The example below is used for testing the label spreading algorithm using a dummy dataset (reference here: https://scikit-learn.org/stable/auto_examples/semi_supervised/plot_label_propagation_digits.html) before applying to my dataset.
import numpy as np
from sklearn import datasets
digits = datasets.load_digits()
rng = np.random.RandomState(2)
indices = np.arange(len(digits.data))
rng.shuffle(indices)
X = digits.data[indices[:340]]
y = digits.target[indices[:340]]
images = digits.images[indices[:340]]
tot_samples = len(y)
labeled_points = 40
indices = np.arange(tot_samples)
non_labeled_set = indices[labeled_points:]
# Shuffle
y_train = np.copy(y)
y_train[non_labeled_set] = -1
I would like to apply label propagation to an existing dataset that I have and has the following fields:
User1 User2 Class Weight
A1 B1 1 2.1
A1 C1 1 3.3
A2 D3 -1 2.1
C3 C1 0 2.5
D1 A1 1 1.3
C3 D1 -1 2.5
A2 A4 -1 1.5
Class is a property of User1. Nodes are A1, A2, B1, C1, C3, D1, D3, A4 but only A1, A2, C3 and D1 have labels. The others (B1, C1, D3, A4) do not have it. I would like to predict their label using label propagation algorithm. Can someone explain me how to apply the above code in my case, as the challenge is in determining multiple labels? I think it should still work, even if I am considering a multi-class sample of data.

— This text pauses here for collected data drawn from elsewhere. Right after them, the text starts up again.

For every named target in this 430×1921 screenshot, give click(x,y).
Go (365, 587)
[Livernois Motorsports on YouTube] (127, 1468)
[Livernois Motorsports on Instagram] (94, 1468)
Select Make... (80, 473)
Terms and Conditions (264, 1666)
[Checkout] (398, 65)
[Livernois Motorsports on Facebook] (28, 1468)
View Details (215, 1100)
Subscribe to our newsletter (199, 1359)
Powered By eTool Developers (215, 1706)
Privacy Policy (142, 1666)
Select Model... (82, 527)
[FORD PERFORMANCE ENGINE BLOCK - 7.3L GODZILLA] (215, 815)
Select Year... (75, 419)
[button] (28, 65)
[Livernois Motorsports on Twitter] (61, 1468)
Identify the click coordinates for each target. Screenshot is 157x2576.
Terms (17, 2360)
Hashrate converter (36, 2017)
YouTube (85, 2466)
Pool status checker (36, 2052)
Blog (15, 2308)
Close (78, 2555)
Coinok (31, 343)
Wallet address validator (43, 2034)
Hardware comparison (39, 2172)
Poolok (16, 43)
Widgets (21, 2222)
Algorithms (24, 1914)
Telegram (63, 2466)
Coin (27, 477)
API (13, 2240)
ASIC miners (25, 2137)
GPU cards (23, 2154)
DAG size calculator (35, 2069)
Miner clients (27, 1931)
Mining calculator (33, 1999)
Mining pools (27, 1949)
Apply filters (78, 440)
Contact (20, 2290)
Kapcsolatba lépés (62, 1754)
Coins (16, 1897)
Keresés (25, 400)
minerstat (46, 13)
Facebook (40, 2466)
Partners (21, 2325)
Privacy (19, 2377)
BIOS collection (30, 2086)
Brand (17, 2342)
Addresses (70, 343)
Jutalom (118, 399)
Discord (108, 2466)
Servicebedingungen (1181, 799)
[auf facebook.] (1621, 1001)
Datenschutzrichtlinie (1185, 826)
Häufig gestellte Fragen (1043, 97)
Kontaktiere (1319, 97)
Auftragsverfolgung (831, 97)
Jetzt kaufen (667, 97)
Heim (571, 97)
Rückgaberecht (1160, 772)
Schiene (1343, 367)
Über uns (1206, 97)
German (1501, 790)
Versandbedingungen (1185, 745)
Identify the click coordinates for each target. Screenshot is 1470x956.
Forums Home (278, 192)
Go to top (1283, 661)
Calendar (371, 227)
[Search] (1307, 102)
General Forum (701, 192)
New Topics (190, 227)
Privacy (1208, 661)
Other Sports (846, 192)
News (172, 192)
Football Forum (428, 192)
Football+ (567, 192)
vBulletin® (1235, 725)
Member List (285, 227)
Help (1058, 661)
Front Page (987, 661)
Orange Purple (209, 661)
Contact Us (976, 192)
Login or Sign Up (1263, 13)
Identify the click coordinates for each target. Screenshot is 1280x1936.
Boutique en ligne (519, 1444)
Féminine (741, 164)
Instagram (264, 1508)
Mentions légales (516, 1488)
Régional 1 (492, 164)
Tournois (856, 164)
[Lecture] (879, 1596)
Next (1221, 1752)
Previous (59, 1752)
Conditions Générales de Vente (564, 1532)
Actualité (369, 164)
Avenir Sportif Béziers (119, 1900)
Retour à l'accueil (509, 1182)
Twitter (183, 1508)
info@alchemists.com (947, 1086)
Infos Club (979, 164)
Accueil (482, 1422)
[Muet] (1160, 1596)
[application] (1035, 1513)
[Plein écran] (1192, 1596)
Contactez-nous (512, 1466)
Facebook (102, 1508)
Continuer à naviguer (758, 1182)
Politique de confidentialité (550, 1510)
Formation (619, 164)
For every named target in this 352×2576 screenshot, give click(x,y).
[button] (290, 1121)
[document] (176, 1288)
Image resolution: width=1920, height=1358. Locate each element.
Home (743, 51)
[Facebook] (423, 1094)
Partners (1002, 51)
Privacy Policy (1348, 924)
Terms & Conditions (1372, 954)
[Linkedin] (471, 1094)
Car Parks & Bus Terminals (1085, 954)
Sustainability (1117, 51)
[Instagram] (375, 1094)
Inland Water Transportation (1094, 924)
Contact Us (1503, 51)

As per the algorithm considered, I think that it needs to propagate labels to neighboring unlabeled nodes according to the weight. This step should be repeated for many times until, eventually, the labels on the unlabeled nodes will reach an equilibrium (that will be the prediction for these nodes).
I would expect the following output:
B1: 1
C1: 0
D3: -1
A4: -1